Welcome message from co-author Andy Hall.

There's been an explosion in the number of nonprofit news sites, and now you're considering joining this exciting movement.

Here's a word of caution: You won't just be doing journalism. You will be an employer, a manager, a grants writer, a negotiator and sometimes a bookkeeper. You'll have a steep learning curve. But if you decide to go ahead, you'll be in good company: Scores of enthusiastic and dedicated people have gone before you and formed journalism nonprofits that are carrying out good work.


This module sets out to identify the hurdles you'll face and guide you through the process of creating a nonprofit newsroom. Even if you ultimately decide that you want to create a for-profit business, you'll find some useful tips in this module.

In any case, proceed with caution. If you have a job, don't quit it until a solid framework is in place for your new organization. You'll need to draw upon every bit of that planning time -- and adapt to changing conditions -- to start and sustain a nonprofit.

How to use this module:

We've laid out the steps you will need to take to get up and running as a nonprofit news site. We advise that you go in this order, but you can also skip around to pertinent sections.

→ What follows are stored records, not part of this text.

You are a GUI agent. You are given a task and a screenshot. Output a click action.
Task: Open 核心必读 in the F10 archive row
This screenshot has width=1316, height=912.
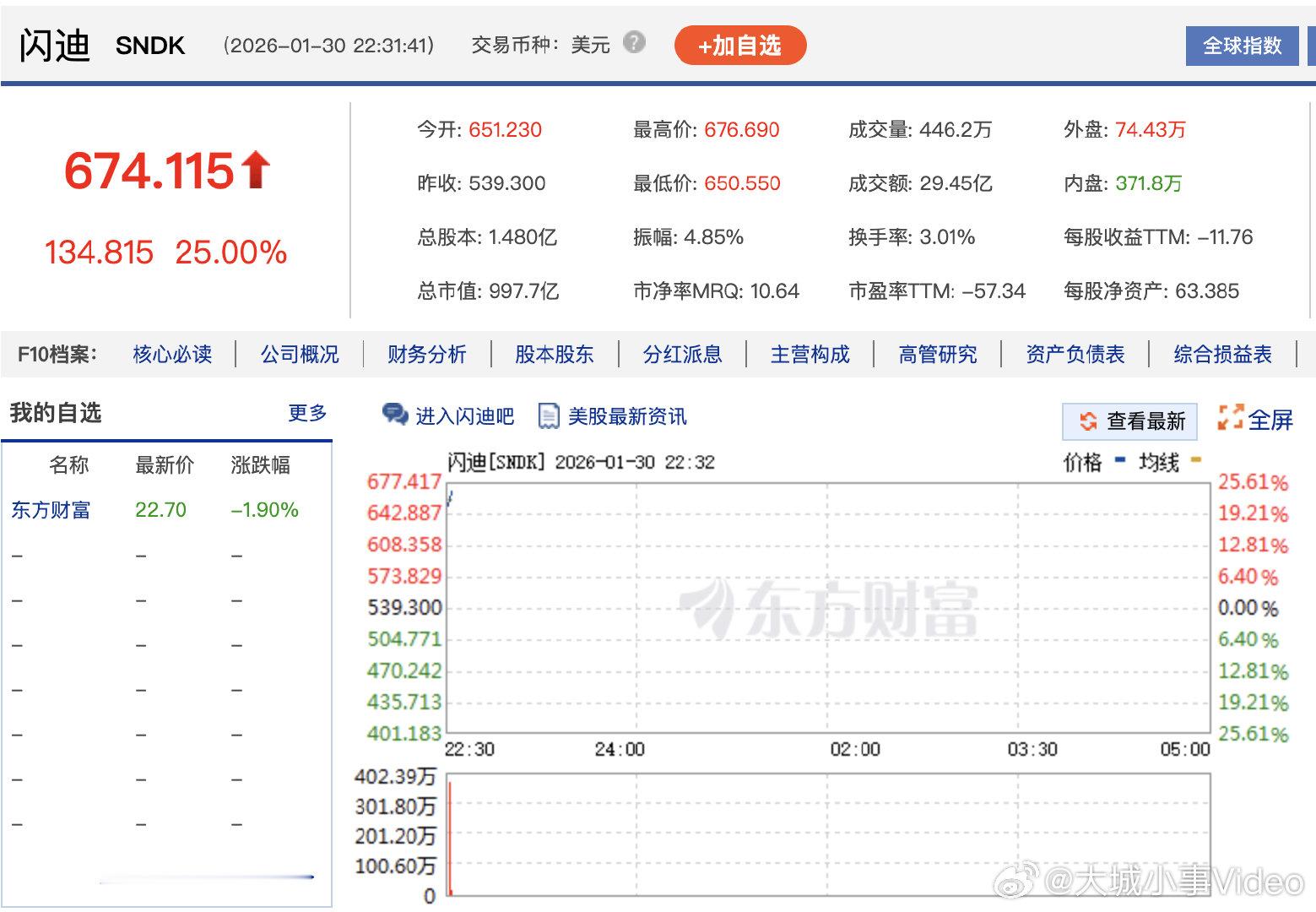172,354
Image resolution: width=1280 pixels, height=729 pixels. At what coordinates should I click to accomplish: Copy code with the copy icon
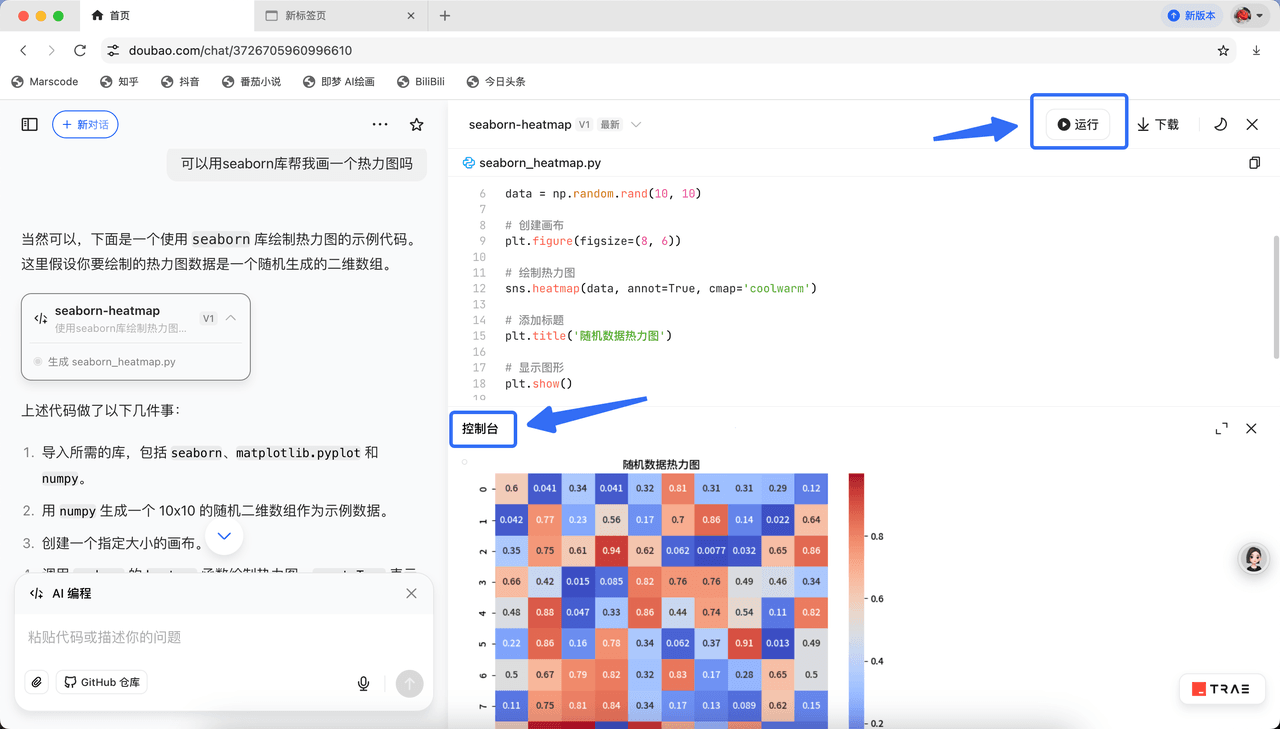coord(1254,163)
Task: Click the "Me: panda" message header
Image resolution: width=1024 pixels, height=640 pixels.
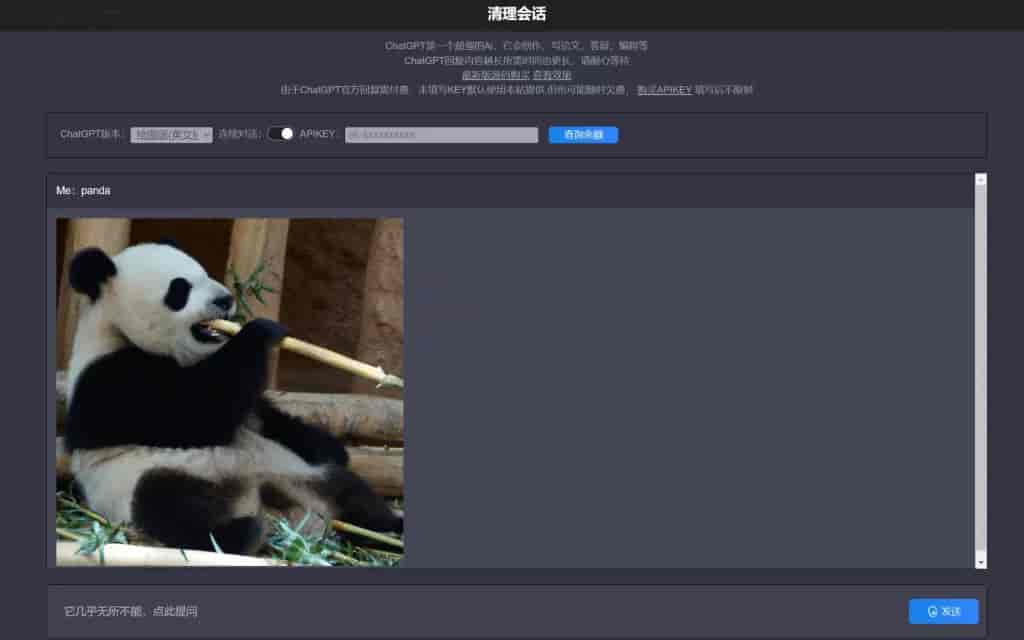Action: 84,190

Within the steps are videos from founders and documents provided by a number of nonprofit news sites, in addition to blank forms that you will likely need to fill out. All of this is meant to serve as a resource, and we recommend you seek advice from other people, sometimes professionals, as well.

On the bottom of every page, you'll find a link to get to the next section, and a link to return you to the table of contents. And in Step 12, you'll find additional resources to help once you're ready to go.